The Exchange ETP Insights | ETFs

Interview Highlights


Can you tell us about your firm’s history with gold? When/how did it begin?
VanEck launched its first gold fund in 1968. It really came out of a concern for rising monetary supply and the threat of inflation for the 1970’s.

It worked out tremendously well – as gold went from $35 to $800 in the 1970’s.


How many assets do you currently have in gold?
We manage about $10.5 billion dollars in gold share assets which are invested in gold mining companies.

And we also market a gold bullion fund which is about $120 million dollars.


If an investor wants to invest in gold or other hard commodities, what vehicles are available?
We have several ETFs: GDX and GDXJ and OUNZ, and they’re all listed on the New York Stock Exchange.
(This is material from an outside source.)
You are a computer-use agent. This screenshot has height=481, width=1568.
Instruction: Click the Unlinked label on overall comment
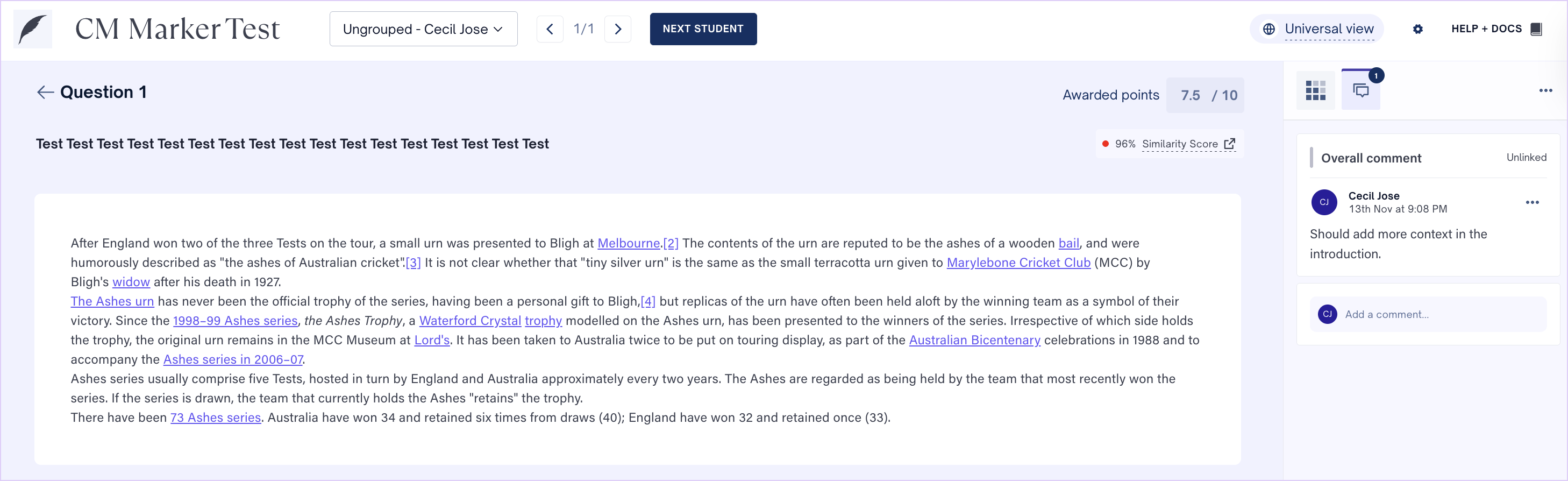tap(1526, 158)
GDX is based on a traditional gold miner’s index. GDXJ is based on a small cap gold miner’s index and OUNZ is gold bullion that’s actually deliverable when you want to redeem it. Those are the 3 most liquid vehicles available.

We also have an actively managed mutual fund, VanEck International Investor’s Gold.


How has China’s economic slowdown affected commodities?
We’re very, very bullish on commodities now. The main reason is we think there’s been a huge shakeout in the supply of commodities. It’s still happening in some of the metals areas but we think it’s already happened in oil and gold.

As long as economic growth is stable; it doesn’t really need to accelerate. We think commodities should be doing very well from here on out.


I understand that today’s bell ringing is not just a 10 year celebration of VanEck’s ETF business, as your firm just went through a re-brand. Could you tell us a little bit about the recent changes?
We’re very proud of our 60 year old history as a firm. VanEck has been first in several asset classes – not just gold – but also early and emerging markets, and China, with some of our ETF offerings.

Our history is really one of innovation, and we’re proud to be partners with the New York Stock Exchange to celebrate that.

We’ve tried to communicate it a little bit better by shortening our name just to VanEck, and also by rebranding our ETFs using the VanEck name. Now they’re called VanEck Vector ETFs.


In your opinion, what’s next for ETFs? Where do you see the ETF business in 10 years?
A lot of exposure-type ETFs have been launched, accessing bonds and stock markets. I think what investors are looking for is different kinds of risk exposures. And it’s very, very early days for that.

With the currency hedge products, they want to tweak their exposure to different markets in an intelligent way. You can call it smart beta, but that’s the revolution that we’re in now.


Lastly, why did you choose the New York Stock Exchange as your listing venue for this fund?
It was easy. In the early days we had no idea what we were doing. The New York Stock Exchange was really helpful in educating us on the ETF business. As a partner, they really helped us prepare for our listing and all of the things that were needed to have a successful ETF launch.